Day 3

Humanity Rebelled Against God

from the reading plan

Genesis 3:1-19, Deuteronomy 28:15-19, Isaiah 1:4-5, Romans 5:12-14

In director M. Night Shyamalan’s 2000 film Unbreakable, a football stadium security guard named David Dunn (played by Bruce Willis) is the only survivor of various tragedies. With the help of a sadistic comic book expert (played by—who else?—Samuel L. Jackson), Dunn realizes he has superhuman abilities.

It’s a common superhero trope: average guy becomes aware that he’s different from everyone else (hello, Peter Parker!) and must accept the implications of his new reality. This storyline also represents age-old wishful thinking. Ancient Egyptian pharaohs believed they would be deified in the afterlife (if not sooner). The ancient Greeks and Romans worshiped a large pantheon of gods and demigods, the latter being individuals imbued with divine powers. Humans have always aspired beyond mortality.

But let’s be honest: Humanity is not unbreakable. Not even close. A movie about our actual condition could be titled, Broken…Very, Very Broken. It probably wouldn’t be boffo at the box office, but at least it’s accurate.

Brokenness has been our plight for all but a few fleeting moments of history. In the Garden of Eden, God gave Adam and Eve everything they could ever need. But they wanted more. Under Satan’s temptation, they questioned God’s goodness, doubted His words, and rebelled against His command. They ate the only fruit forbidden to them. Their sin ushered in fear, shame, hatred, suffering, and death—and the world has never been the same.

A prevailing thought in society is that humans are mostly good. Sure, the world tells us we all have our peccadilloes—minor flaws here and there. But nobody’s perfect! In general, humanity is on the upswing! We improve and evolve as we become more self-aware and gain greater knowledge in science, technology, the arts, etc. Right?


According to Scripture, the human condition isn’t simply a matter of a few small character blemishes that can easily be patched up with a little extra effort. It’s downright reprehensible. Apart from God, we look exactly like the description of wayward Judah in Isaiah 1:4: “Oh sinful nation, people weighed down with iniquity, brood of evildoers, depraved children! They have abandoned the LORD; they have despised the Holy One of Israel; they have turned their backs on him.”

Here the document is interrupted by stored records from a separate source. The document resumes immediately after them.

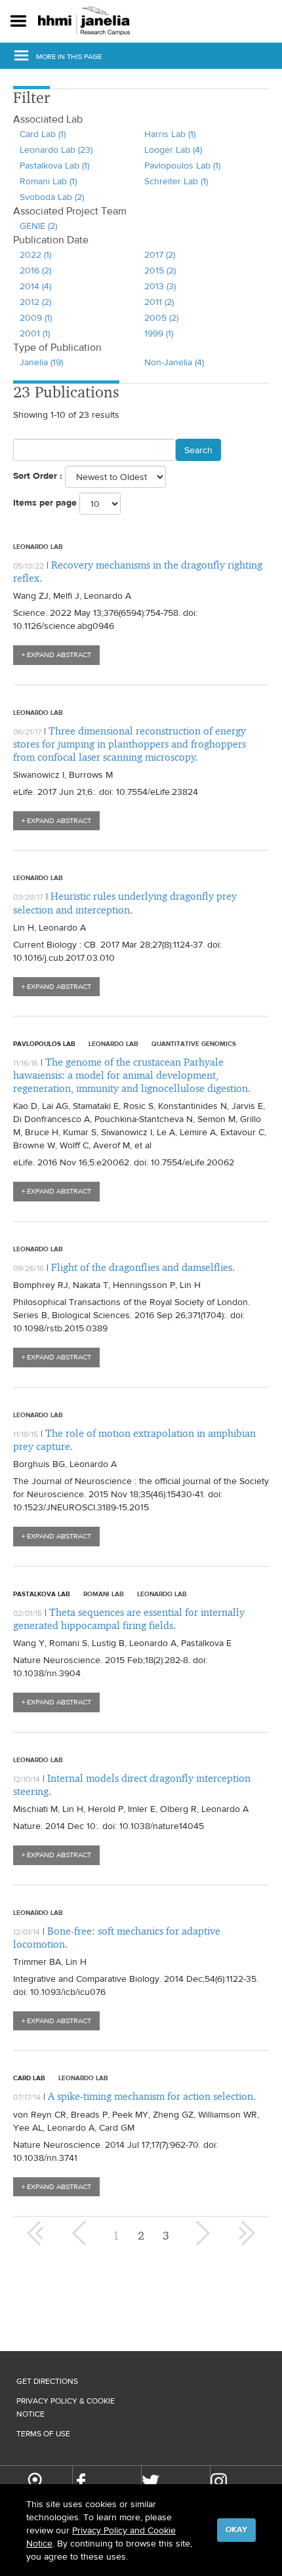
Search (198, 450)
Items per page (45, 503)
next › (201, 2233)
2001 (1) (35, 333)
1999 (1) (158, 333)
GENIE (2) (38, 225)
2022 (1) (35, 254)
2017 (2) (159, 254)
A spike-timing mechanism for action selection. (152, 2096)
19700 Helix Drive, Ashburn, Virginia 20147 (34, 2483)
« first (35, 2233)
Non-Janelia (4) (174, 362)
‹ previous (80, 2233)
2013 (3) (160, 286)
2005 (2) (161, 317)
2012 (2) (35, 301)
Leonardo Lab (38, 546)
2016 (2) (35, 270)
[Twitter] (151, 2481)
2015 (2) (160, 270)
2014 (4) (35, 286)
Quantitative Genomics (193, 1043)
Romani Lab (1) (48, 181)
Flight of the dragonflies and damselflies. (143, 1267)
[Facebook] (81, 2481)
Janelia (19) (41, 362)
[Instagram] (219, 2481)
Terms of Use (43, 2433)
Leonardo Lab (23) (56, 149)
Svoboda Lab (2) (52, 196)
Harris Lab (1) (169, 134)
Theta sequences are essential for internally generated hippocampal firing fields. (129, 1619)
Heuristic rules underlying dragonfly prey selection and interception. (125, 903)
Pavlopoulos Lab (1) (182, 165)
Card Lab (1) (43, 134)
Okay (236, 2529)
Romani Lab (103, 1594)
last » (246, 2233)
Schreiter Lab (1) (176, 181)
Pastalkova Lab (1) (54, 165)
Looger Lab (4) (173, 149)
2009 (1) (36, 317)
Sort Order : (37, 476)
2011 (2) (159, 301)
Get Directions (47, 2381)
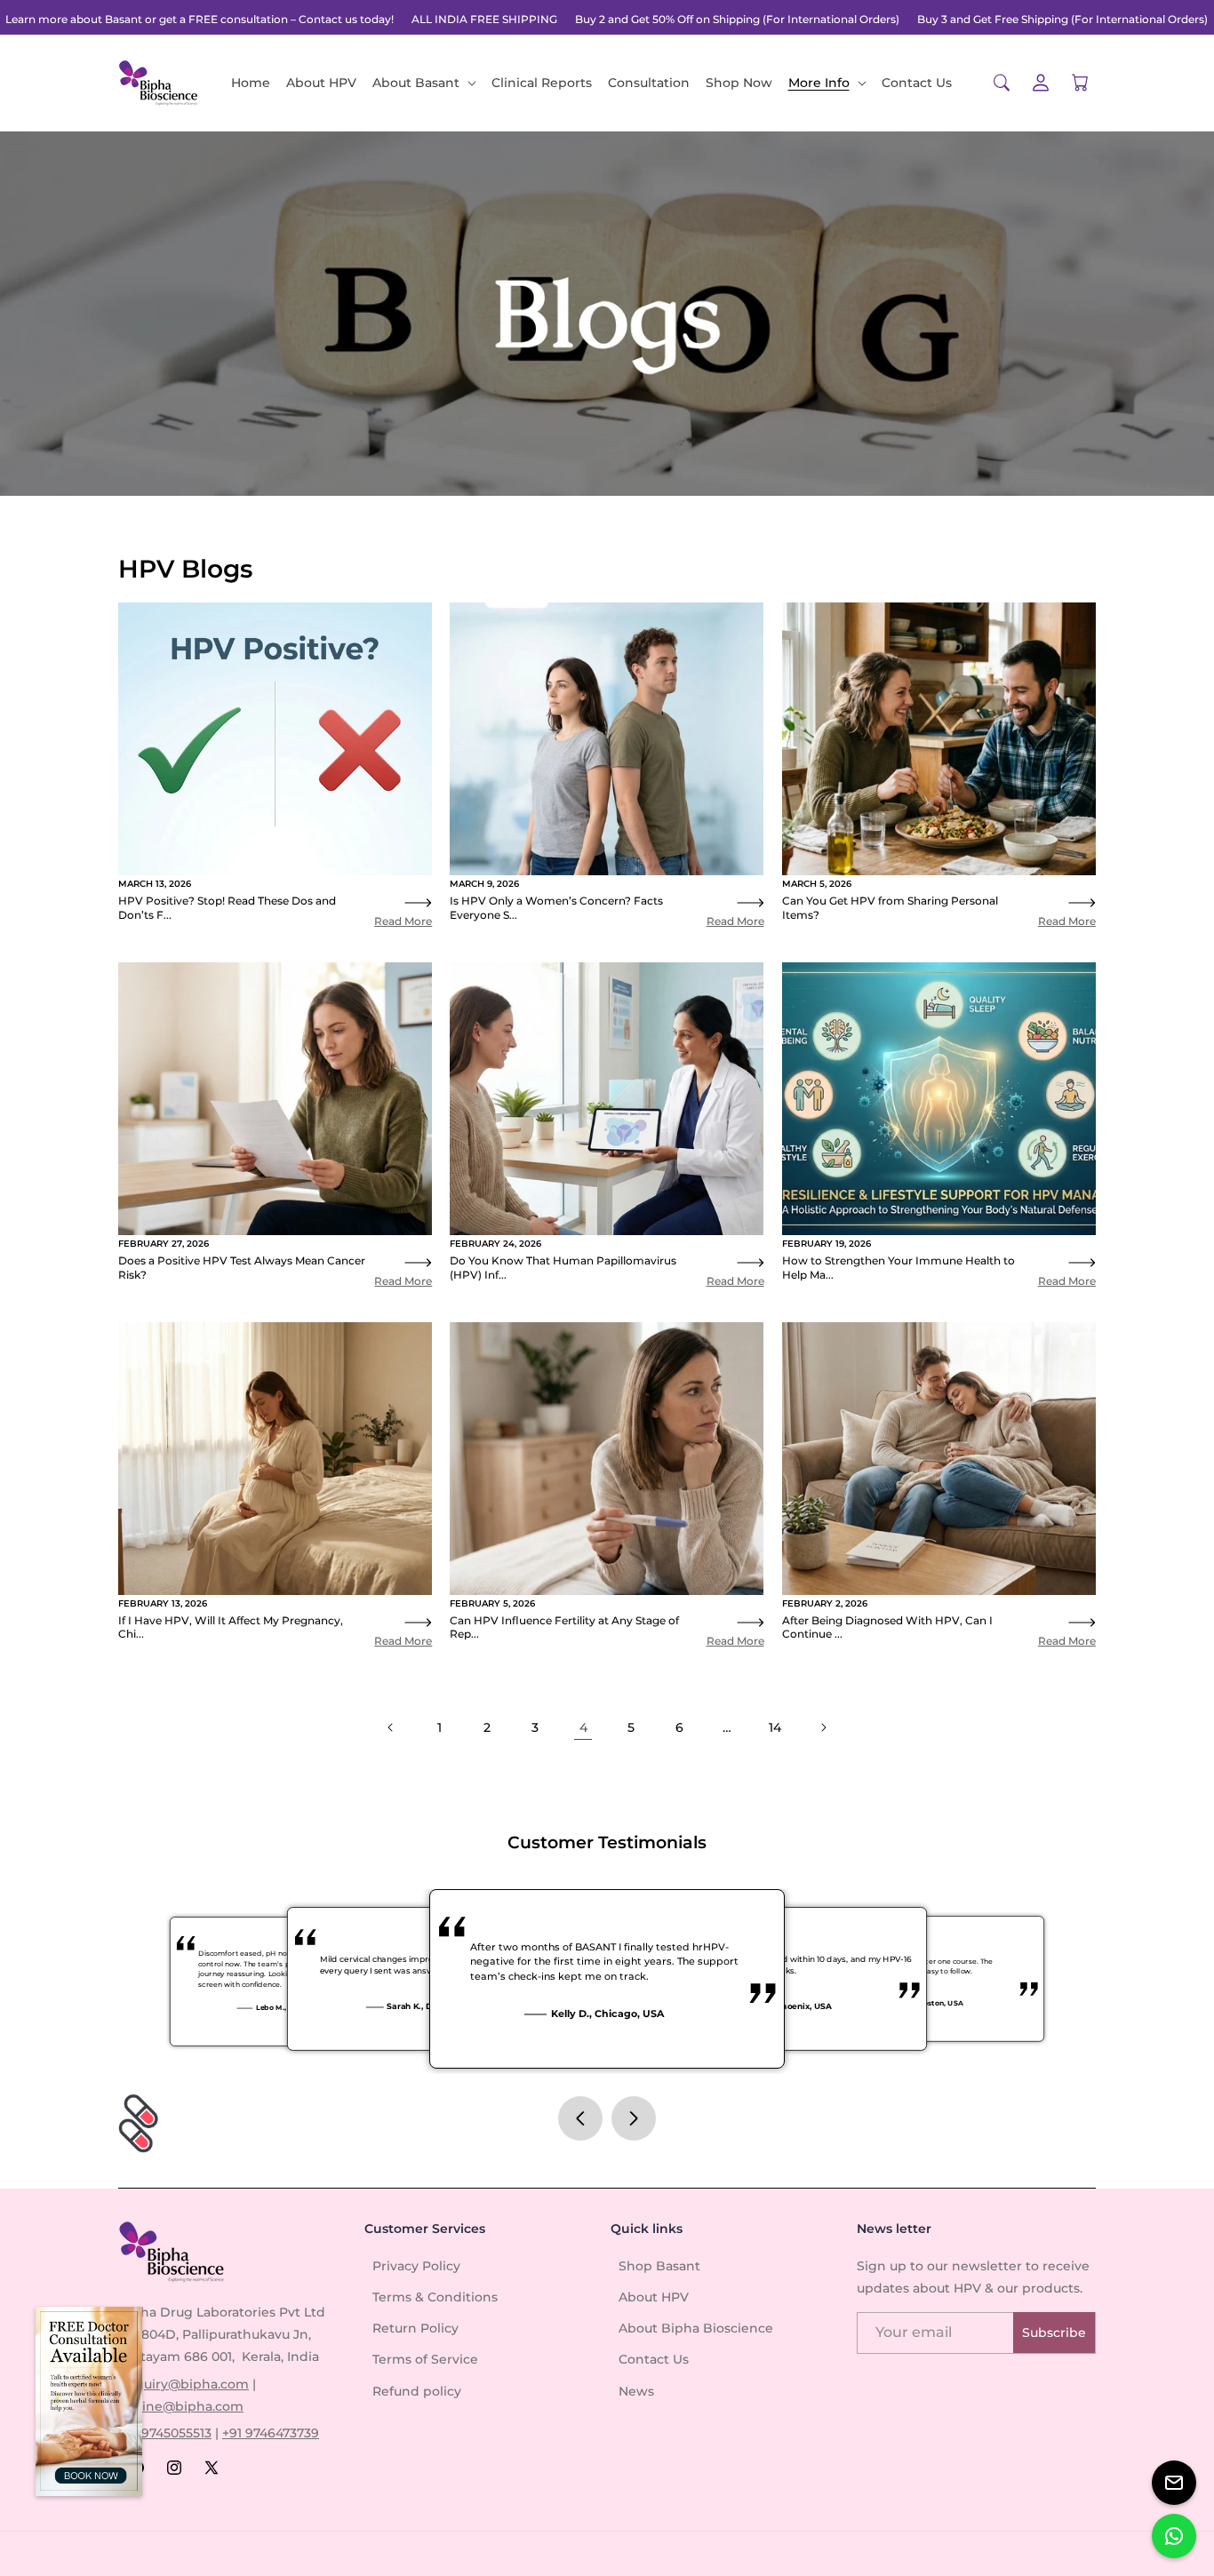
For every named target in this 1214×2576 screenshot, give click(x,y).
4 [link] (583, 1727)
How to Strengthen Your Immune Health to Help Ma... (898, 1267)
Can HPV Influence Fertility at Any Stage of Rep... (564, 1627)
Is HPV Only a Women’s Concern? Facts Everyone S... (556, 907)
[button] (423, 83)
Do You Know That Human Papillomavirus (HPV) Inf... (563, 1267)
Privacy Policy (416, 2266)
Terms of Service (425, 2359)
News (636, 2391)
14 (775, 1727)
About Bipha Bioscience (696, 2328)
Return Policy (415, 2328)
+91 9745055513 (165, 2433)
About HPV (654, 2297)
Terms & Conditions (435, 2297)
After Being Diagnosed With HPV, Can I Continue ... (887, 1627)
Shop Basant (659, 2266)
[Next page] (823, 1727)
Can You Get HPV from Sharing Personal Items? (890, 907)
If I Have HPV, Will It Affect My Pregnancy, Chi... (230, 1627)
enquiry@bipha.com (183, 2384)
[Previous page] (391, 1727)
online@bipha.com (183, 2406)
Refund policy (416, 2391)
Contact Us (654, 2359)
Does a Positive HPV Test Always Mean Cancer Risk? (241, 1267)
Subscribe (1054, 2333)
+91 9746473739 (270, 2433)
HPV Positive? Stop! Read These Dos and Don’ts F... (227, 907)
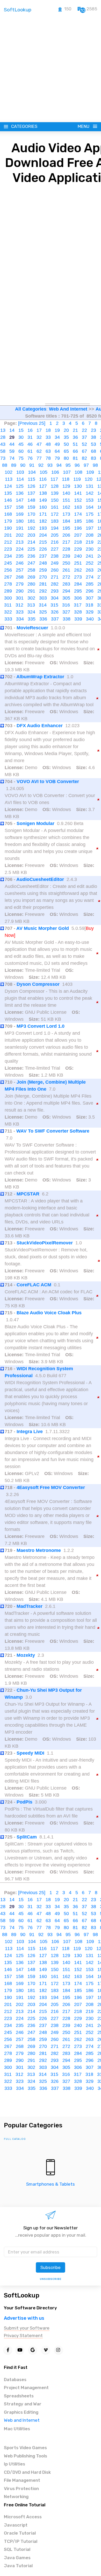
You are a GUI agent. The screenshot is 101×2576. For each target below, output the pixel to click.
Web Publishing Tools (25, 2455)
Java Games (17, 2557)
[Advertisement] (50, 69)
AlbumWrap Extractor (40, 676)
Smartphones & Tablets (50, 2184)
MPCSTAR (28, 1193)
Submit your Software (26, 2328)
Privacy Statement (23, 2335)
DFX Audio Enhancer (40, 725)
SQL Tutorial (17, 2549)
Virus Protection (21, 2488)
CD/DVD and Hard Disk (27, 2472)
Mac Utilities (17, 2428)
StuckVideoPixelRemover (45, 1242)
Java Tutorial (18, 2565)
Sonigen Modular (35, 823)
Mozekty (26, 1655)
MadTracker (29, 1606)
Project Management (26, 2387)
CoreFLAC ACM (34, 1284)
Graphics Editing (21, 2412)
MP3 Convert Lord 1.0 (40, 1026)
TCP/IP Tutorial (20, 2541)
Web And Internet (68, 409)
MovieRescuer (32, 627)
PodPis (24, 1802)
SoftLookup (21, 2295)
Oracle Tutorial (20, 2533)
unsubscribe (50, 2279)
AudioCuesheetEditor (40, 879)
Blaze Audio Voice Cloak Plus (49, 1312)
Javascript (15, 2525)
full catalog (15, 2139)
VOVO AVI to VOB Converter (48, 781)
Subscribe (50, 2267)
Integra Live (30, 1431)
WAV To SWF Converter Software (52, 1131)
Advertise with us (24, 2318)
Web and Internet (22, 2420)
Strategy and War (22, 2403)
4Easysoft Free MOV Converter (51, 1487)
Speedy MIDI (30, 1753)
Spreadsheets (19, 2395)
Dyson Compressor (38, 984)
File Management (22, 2480)
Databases (15, 2379)
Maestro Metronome (39, 1550)
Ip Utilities (14, 2463)
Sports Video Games (25, 2447)
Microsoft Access (23, 2516)
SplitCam (27, 1837)
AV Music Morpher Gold (42, 928)
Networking (16, 2496)
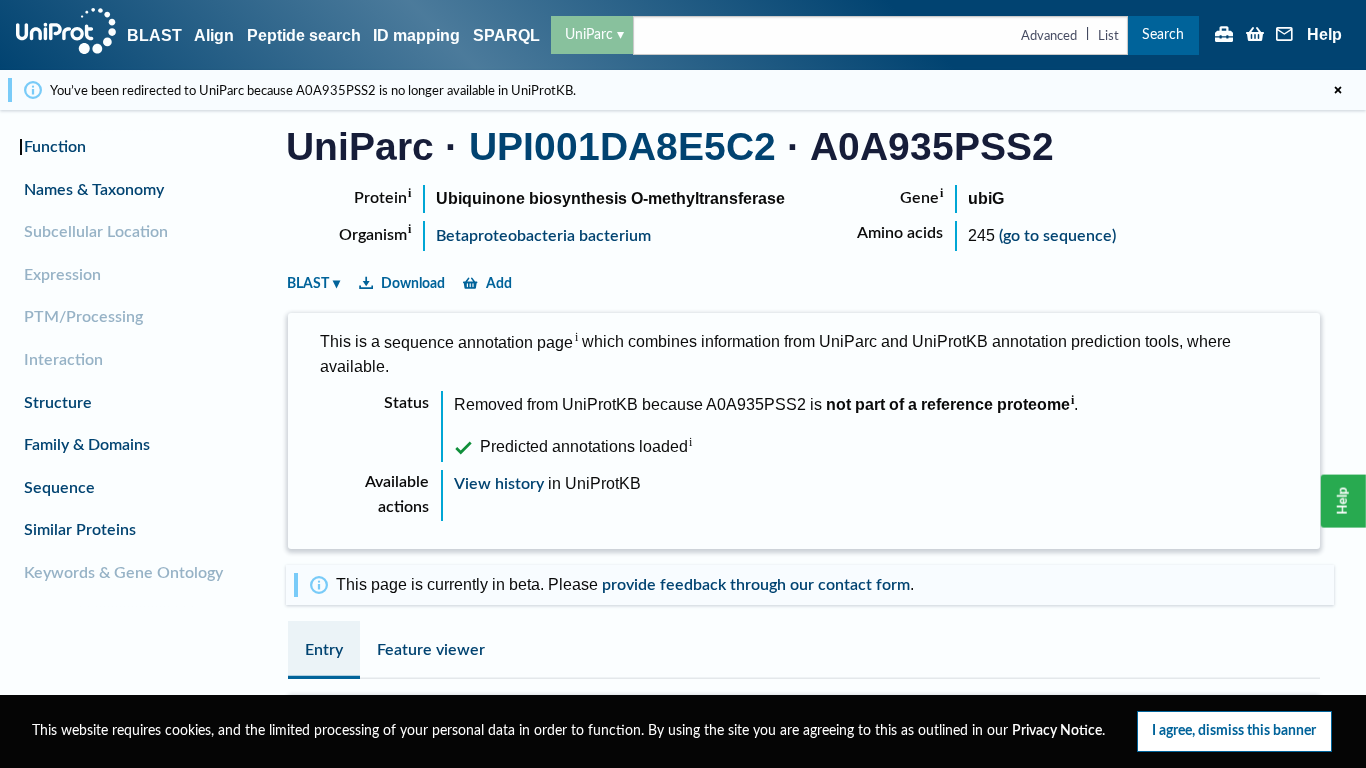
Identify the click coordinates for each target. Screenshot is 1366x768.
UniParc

Our very nature is set against God. Like Adam and Eve, we question God’s goodness, doubt His words, and reject His commands. For this, we are cursed (Deuteronomy 28:15–19). Broken, indeed.That’s the bleak reality apart from God.

But there’s hope! The Lord saw our wretched condition and graciously provided a path of reconciliation. Before Adam and Eve even left the garden, God promised an “offspring” to Eve who would crush sin and Satan forever (Genesis 3:15). This, of course, is Jesus! To be reconciled to God, we must trust in His saving provision: Christ and His atoning work on the cross.

Praise God that He is a reconciling, restoring, and redeeming God. Our sin is great, but God’s love for us in Christ is infinitely greater. 

In fact, you might even say it’s unbreakable.